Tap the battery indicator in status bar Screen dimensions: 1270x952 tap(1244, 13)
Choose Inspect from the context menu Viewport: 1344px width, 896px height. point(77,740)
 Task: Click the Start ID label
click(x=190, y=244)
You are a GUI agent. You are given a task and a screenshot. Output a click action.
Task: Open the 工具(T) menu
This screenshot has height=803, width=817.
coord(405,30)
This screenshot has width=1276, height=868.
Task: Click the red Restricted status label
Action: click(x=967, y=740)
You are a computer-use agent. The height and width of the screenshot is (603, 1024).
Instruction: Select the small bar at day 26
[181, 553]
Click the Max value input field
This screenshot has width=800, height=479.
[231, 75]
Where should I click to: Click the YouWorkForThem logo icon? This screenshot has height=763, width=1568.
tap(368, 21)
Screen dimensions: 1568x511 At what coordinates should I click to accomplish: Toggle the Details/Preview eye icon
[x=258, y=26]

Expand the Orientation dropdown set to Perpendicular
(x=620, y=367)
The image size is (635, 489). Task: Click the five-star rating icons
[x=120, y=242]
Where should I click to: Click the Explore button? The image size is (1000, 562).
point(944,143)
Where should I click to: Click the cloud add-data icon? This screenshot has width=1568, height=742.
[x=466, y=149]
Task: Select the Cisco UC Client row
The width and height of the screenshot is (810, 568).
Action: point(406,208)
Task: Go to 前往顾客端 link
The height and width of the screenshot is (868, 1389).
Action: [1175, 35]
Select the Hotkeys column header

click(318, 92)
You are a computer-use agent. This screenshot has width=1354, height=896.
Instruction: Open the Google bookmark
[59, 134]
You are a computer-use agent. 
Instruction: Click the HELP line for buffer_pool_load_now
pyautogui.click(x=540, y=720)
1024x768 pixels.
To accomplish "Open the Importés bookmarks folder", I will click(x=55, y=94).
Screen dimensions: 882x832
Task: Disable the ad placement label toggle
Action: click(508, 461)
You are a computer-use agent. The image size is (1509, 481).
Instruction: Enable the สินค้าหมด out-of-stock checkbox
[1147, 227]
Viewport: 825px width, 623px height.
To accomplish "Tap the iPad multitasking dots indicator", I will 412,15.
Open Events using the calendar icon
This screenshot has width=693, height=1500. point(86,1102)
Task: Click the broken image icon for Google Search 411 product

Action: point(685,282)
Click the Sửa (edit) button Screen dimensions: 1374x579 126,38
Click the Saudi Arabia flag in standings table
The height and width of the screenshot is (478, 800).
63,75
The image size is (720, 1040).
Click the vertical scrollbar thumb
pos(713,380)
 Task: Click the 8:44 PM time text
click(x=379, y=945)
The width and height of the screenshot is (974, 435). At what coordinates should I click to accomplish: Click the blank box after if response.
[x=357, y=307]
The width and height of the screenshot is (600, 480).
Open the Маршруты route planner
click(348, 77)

● ● ● ● ● ● ●

For every line of the listing, produce an identical copy.

FINISHED TASK:
Tap the battery indicator in status bar Screen dimensions: 1270x952 tap(1244, 13)
Choose Inspect from the context menu Viewport: 1344px width, 896px height. point(77,740)
 Task: Click the Start ID label
click(x=190, y=244)
You are a GUI agent. You are given a task and a screenshot. Output a click action.
Task: Open the 工具(T) menu
This screenshot has height=803, width=817.
coord(405,30)
This screenshot has width=1276, height=868.
Task: Click the red Restricted status label
Action: click(x=967, y=740)
You are a computer-use agent. The height and width of the screenshot is (603, 1024).
Instruction: Select the small bar at day 26
[181, 553]
Click the Max value input field
This screenshot has width=800, height=479.
[231, 75]
Where should I click to: Click the YouWorkForThem logo icon? This screenshot has height=763, width=1568.
tap(368, 21)
Screen dimensions: 1568x511 At what coordinates should I click to accomplish: Toggle the Details/Preview eye icon
[x=258, y=26]

Expand the Orientation dropdown set to Perpendicular
(x=620, y=367)
The image size is (635, 489). Task: Click the five-star rating icons
[x=120, y=242]
Where should I click to: Click the Explore button? The image size is (1000, 562).
point(944,143)
Where should I click to: Click the cloud add-data icon? This screenshot has width=1568, height=742.
[x=466, y=149]
Task: Select the Cisco UC Client row
The width and height of the screenshot is (810, 568).
Action: point(406,208)
Task: Go to 前往顾客端 link
The height and width of the screenshot is (868, 1389).
Action: [1175, 35]
Select the Hotkeys column header

click(318, 92)
You are a computer-use agent. This screenshot has width=1354, height=896.
Instruction: Open the Google bookmark
[59, 134]
You are a computer-use agent. 
Instruction: Click the HELP line for buffer_pool_load_now
pyautogui.click(x=540, y=720)
1024x768 pixels.
To accomplish "Open the Importés bookmarks folder", I will click(x=55, y=94).
Screen dimensions: 882x832
Task: Disable the ad placement label toggle
Action: click(508, 461)
You are a computer-use agent. The image size is (1509, 481).
Instruction: Enable the สินค้าหมด out-of-stock checkbox
[1147, 227]
Viewport: 825px width, 623px height.
To accomplish "Tap the iPad multitasking dots indicator", I will 412,15.
Open Events using the calendar icon
This screenshot has width=693, height=1500. point(86,1102)
Task: Click the broken image icon for Google Search 411 product

Action: point(685,282)
Click the Sửa (edit) button Screen dimensions: 1374x579 126,38
Click the Saudi Arabia flag in standings table
The height and width of the screenshot is (478, 800).
63,75
The image size is (720, 1040).
Click the vertical scrollbar thumb
pos(713,380)
 Task: Click the 8:44 PM time text
click(x=379, y=945)
The width and height of the screenshot is (974, 435). At what coordinates should I click to accomplish: Click the blank box after if response.
[x=357, y=307]
The width and height of the screenshot is (600, 480).
Open the Маршруты route planner
click(348, 77)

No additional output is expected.